Currently, I am looking at implementing a set of copies for a record and want to confirm its safety by stream. I am sure that the only way this may not be the case is with the compiler allowing the reordering of statements in certain methods. For example, the Remove method looks like this:
public bool Remove(T item) { var newHashSet = new HashSet<T>(hashSet); var removed = newHashSet.Remove(item); hashSet = newHashSet; return removed; }
Where hashSet is defined as
private volatile HashSet<T> hashSet;
So my question is, does hashSet volatile mean that Remove in the new set happens before it is written to the member variable? If not, then other threads may see the set before deletion.
I have not seen any problems with this in production, but I just want to confirm that it will be safe.
UPDATE
To be more specific, there is another way to get IEnumerator :
public IEnumerator<T> GetEnumerator() { return hashSet.GetEnumerator(); }
So a more specific question: is there any guarantee that the returned IEnumerator will never throw a ConcurrentModificationException from the delete?
UPDATE 2
Sorry, all answers relate to thread safety from multiple authors. Good points come up, but that's not what I'm trying to figure out here. I would like to know if the compiler is allowed to reorder operations in Remove something like this:
var newHashSet = new HashSet<T>(hashSet); hashSet = newHashSet;
If possible, this would mean that the thread could call GetEnumerator after the hashSet was assigned, but before the item was deleted, which could cause the collection to change during the enumeration.
Joe Duffy has which says:
Volatile on loads means ACQUIRE, no more, no less. (There are additional limitations to compiler optimization, of course, as well as not allowing you to go beyond the limits of loops, but it allows you to focus on aspects of MM at the moment.) The standard definition for ACQUIRE is the following memory operations cannot be moved before the ACQUIRE statement; for example, given {ld.acq X, ld Y}, ld Y cannot happen before ld.acq X. However, previous memory operations can certainly move after it; for example, given {ld X, ld.acq Y}, ld.acq Y can really happen before ld X. Currently, only one Microsoft.NET processor code works, for which it is actually IA64, but this is a noticeable area where the CLR MM is weaker than most machines.
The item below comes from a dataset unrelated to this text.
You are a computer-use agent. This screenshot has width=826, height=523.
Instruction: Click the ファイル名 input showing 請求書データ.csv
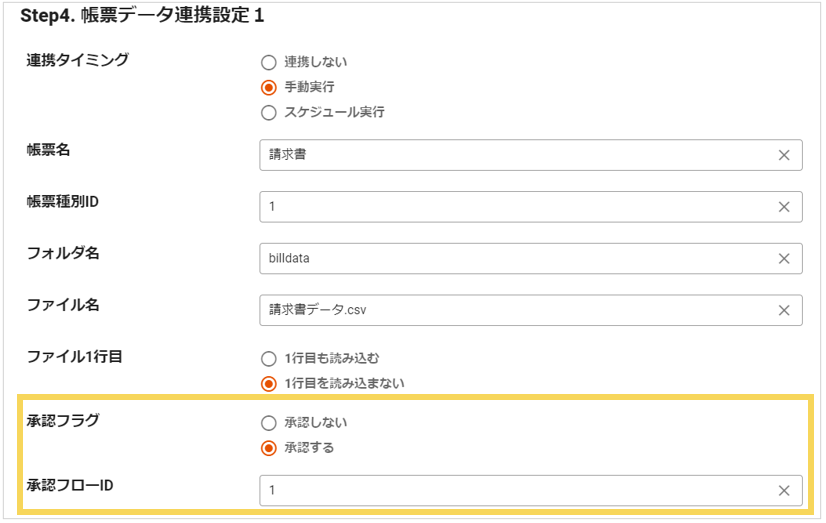(x=510, y=310)
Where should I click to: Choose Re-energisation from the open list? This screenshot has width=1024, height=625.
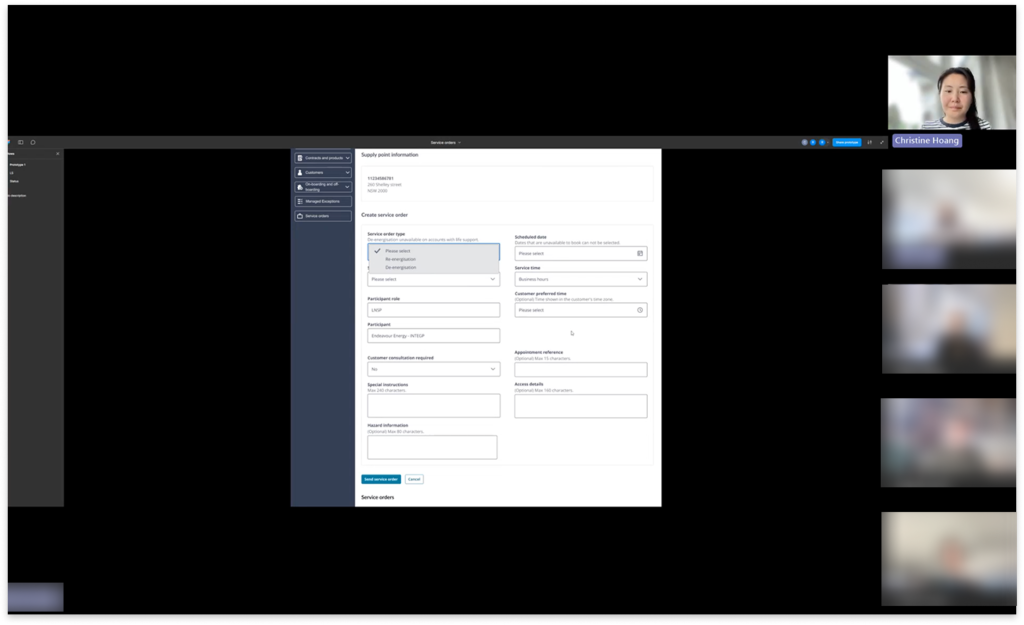pyautogui.click(x=400, y=259)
Further, all .NET stores are RELEASE (regardless of volatility, i.e. no-op volatility in terms of jitted code). The standard definition of RELEASE is that previous memory operations cannot be moved after a RELEASE operation; for example, given {st X, st.rel Y}, st.rel Y cannot happen before st X. However, subsequent memory operations can actually move in front of it; for example, given {st.rel X, ld Y}, ld Y can move up to st.rel X.
As I read this, calling newHashSet.Remove requires ld newHashSet , and writing to hashSet requires st.rel newHashSet . From the RELEASE definition above, no loads can be moved after the RELEASE repository, so instructions cannot be reordered! Can someone confirm, please confirm that my interpretation is correct?